Comparison of wt CaSR and CaSR∧F structure, trafficking, and function. A, Cells expressing CaSR or CaSR∧F were immunoprecipitated with anti-FLAG antibody and Western blotted with anti-CaSR LRG antibody (against residues 374-391 of human CaSR) under reducing conditions (0.1 m DTT) as described in Materials and Methods. Monomeric CaSR forms resolve at 140 kDa (immature, light asterisk) and 160 kDa (mature, filled circle). The immature uncleaved CaSR∧F is observed at 140 kDa (light asterisk), and the larger fragment of the mature, cleaved form (containing LRG epitope) is resolved at approximately 108 kDa (indicated with <). Reduction of receptors is not complete even in 0.1 m DTT, and the cleaved form of CaSR∧F is also apparent in the dimer band region of the blot (indicated with <). B, Western blot of CaSR∧F processed as described in panel A. The blot was probed with anti-CaSR ADD antibody (against residues 214-235 of human CaSR).

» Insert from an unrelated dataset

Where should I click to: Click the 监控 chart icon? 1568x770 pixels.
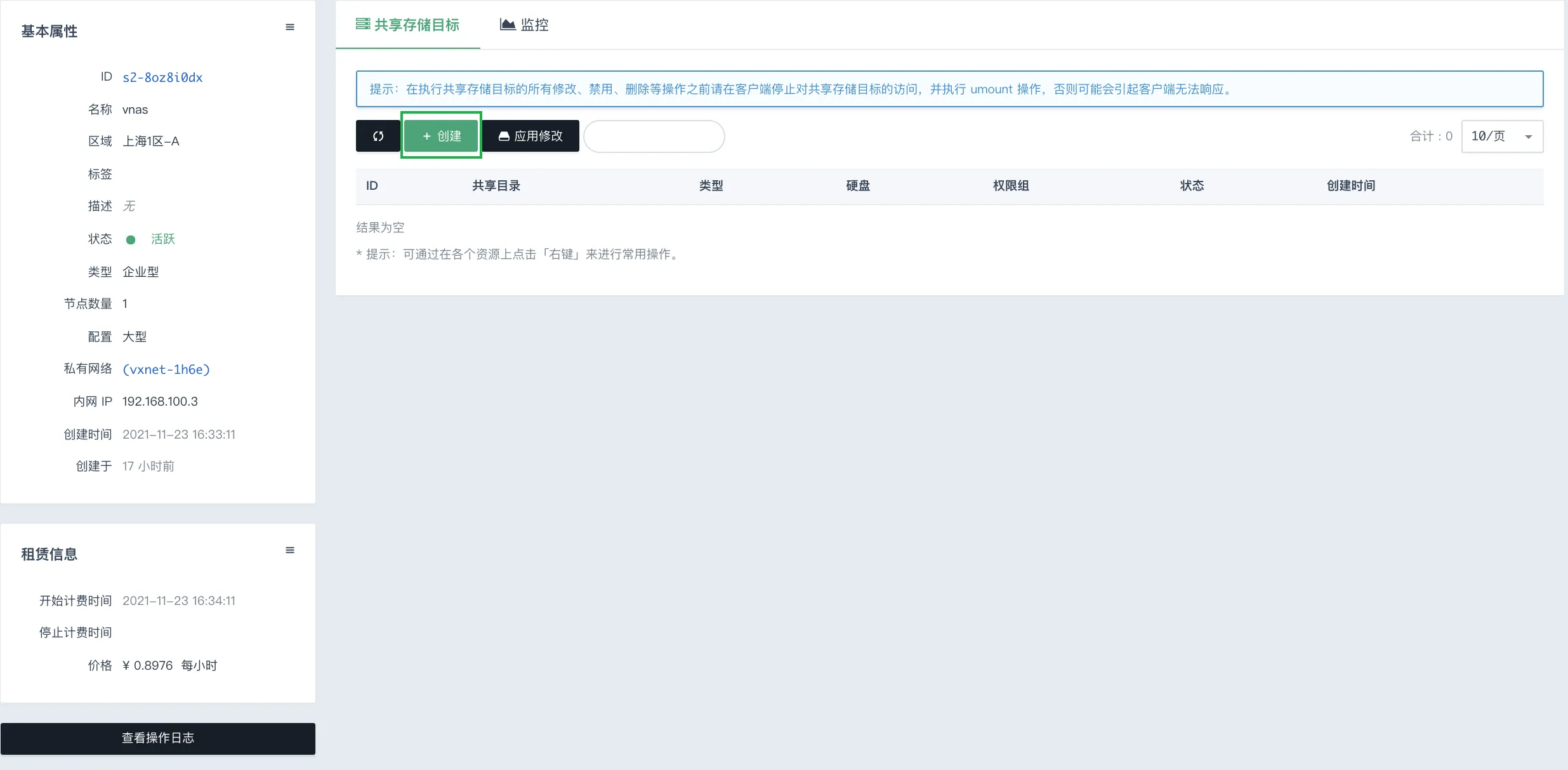[x=507, y=24]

The immature, uncleaved form (light asterisk) is observed at 140 kDa, and the cleaved fragments containing the ADD epitope are resolved as a doublet at 48/54 kDa (indicated with <). C, Cells transfected with either CaSR or CaSR∧F immunoprecipitated with anti-FLAG antibody in the absence of reducing agents were run on Western blots and probed with anti-CaSR LRG antibody. Both wt and CaSR∧F are resolved in dimeric form above 250 kDa. D, Cells expressing wt or CaSR∧F were biotinylated as described in Materials and Methods and proteins isolated with streptavidin-agarose. Samples were eluted under reducing conditions and Western blots probed with anti-CaSR LRG antibody. E, Transiently transfected cells were starved in 0.5 mm Ca²⁺/0.2% BSA in DMEM for 12 h before stimulation with varying extracellular Ca²⁺ for 10 min 37 C. Lysates were processed for Western blotting with anti-phospho-ERK1/2 antibody, stripped, and reprobed with anti-ERK1/2 antibody. Untransfected HEK293 cells stimulated with either 0.5 or 10 mm Ca²⁺ were used as controls. IB, Immunoblotting; IP, immunoprecipitation.